Welcome back to another installment of “The Sweetest Of Woods”, otherwise known as simply “The Book” around these parts.
I received so many wonderful comments and pleas to publish the rest of the story when I shared Chapter One that I decided to publish it chapter by chapter, every Tuesday morning at 9:30 am California time until it’s finished or by stroke of luck I am able to sell it. Tuesdays with Meg, a story time not to be missed!
I’m working on the second book currently and have plans for a third so you’ll be here a while.
You may read Chapter One HERE.
If you are all up to speed, I lovingly present to you…
Chapter Two- Muted Magic
Bridget sat in her closet, face pressed against his pants that still hung in the closet. She felt close to him surrounded by all his things that smelled so familiar. She had done that for so many hours that she was afraid she had already smelled all his scent away.
“Get your sorry butt up girl!” Rose called from the doorway. “Ash called me. He’s worried about you. I’m worried about you. Everyone just wants to help you sweetheart.”
“I’m getting a grip. It’s just taking me a bit longer… is there really a time frame for these things Rose? I don’t know what to do. I need a checklist. Buy milk, toilet paper, pick up Prozac and grow up?” she asked her friend.
“I don’t think anyone expects miracles here babe. We just need to get you up and moving again. You have two beautiful children that need you more now. You need to start making plans and figuring a few things out.” Rose said, offering an outstretched hand to pull Bridget up to her feet.
The women made their way to the kitchen where Rose put on a fresh pot of coffee.
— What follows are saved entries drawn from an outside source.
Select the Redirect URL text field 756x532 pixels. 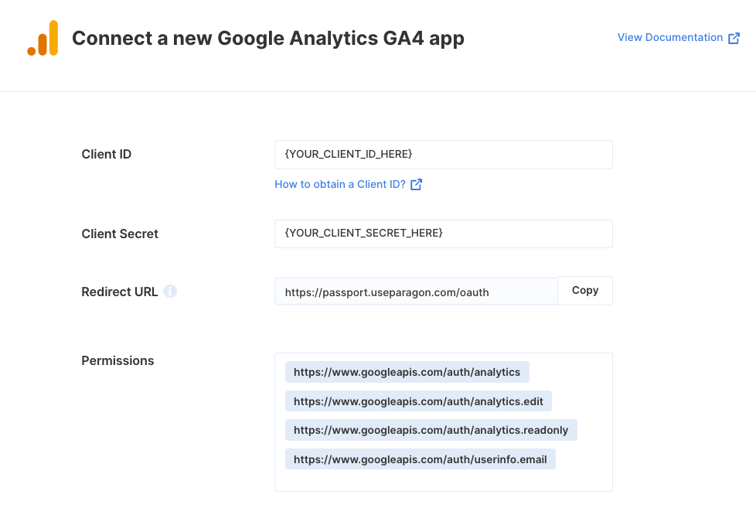[x=416, y=292]
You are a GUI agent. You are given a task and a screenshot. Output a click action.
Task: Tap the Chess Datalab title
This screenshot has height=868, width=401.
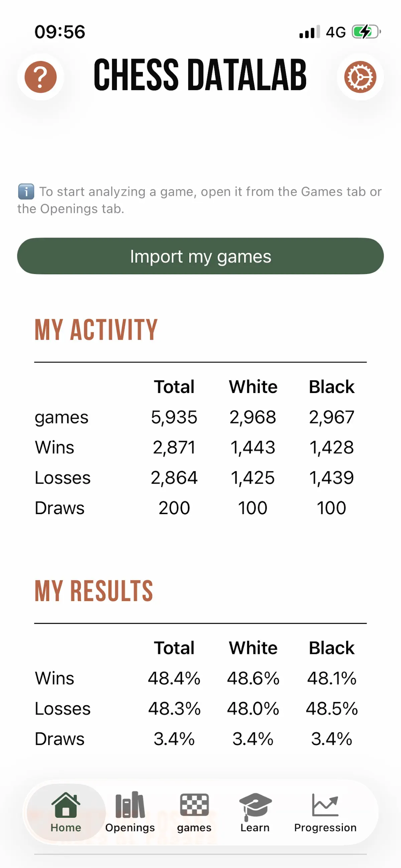coord(200,75)
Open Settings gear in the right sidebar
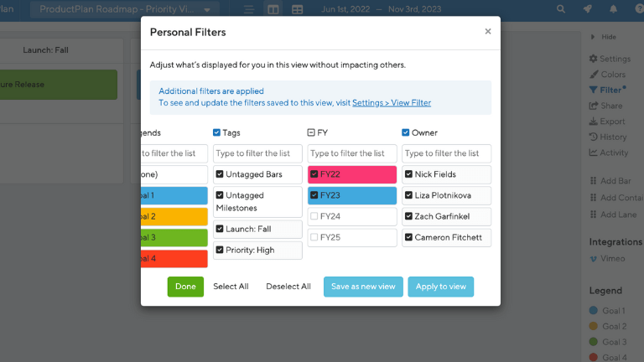644x362 pixels. point(610,59)
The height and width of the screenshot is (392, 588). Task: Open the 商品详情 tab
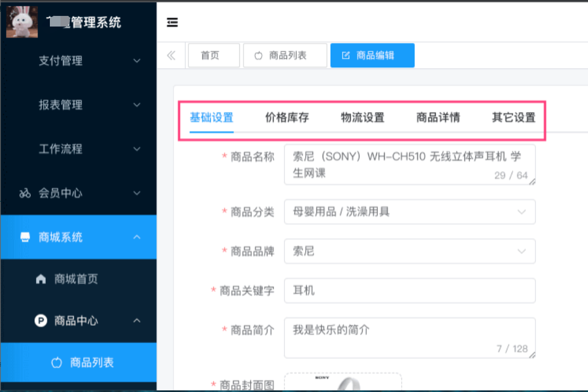[x=438, y=118]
The kids were in school and Bridget struggled to recall how many weeks it had been since her best friend was buried six feet into the earth making their fairy tale life just a memory.
Rose opened the refrigerator to look for some milk or creamer for their coffee. The opening door sent a Jell-O mold ejecting from its cold prison like it was shot from a cannon, followed by a shifting in the casserole pans that were stacked one on top another taking up nearly every inch of the fridge. She reached up and opened the freezer. It too was wall to wall frozen meals prepared by friends, neighbors and people how had so generously shared to lighten the stricken families load.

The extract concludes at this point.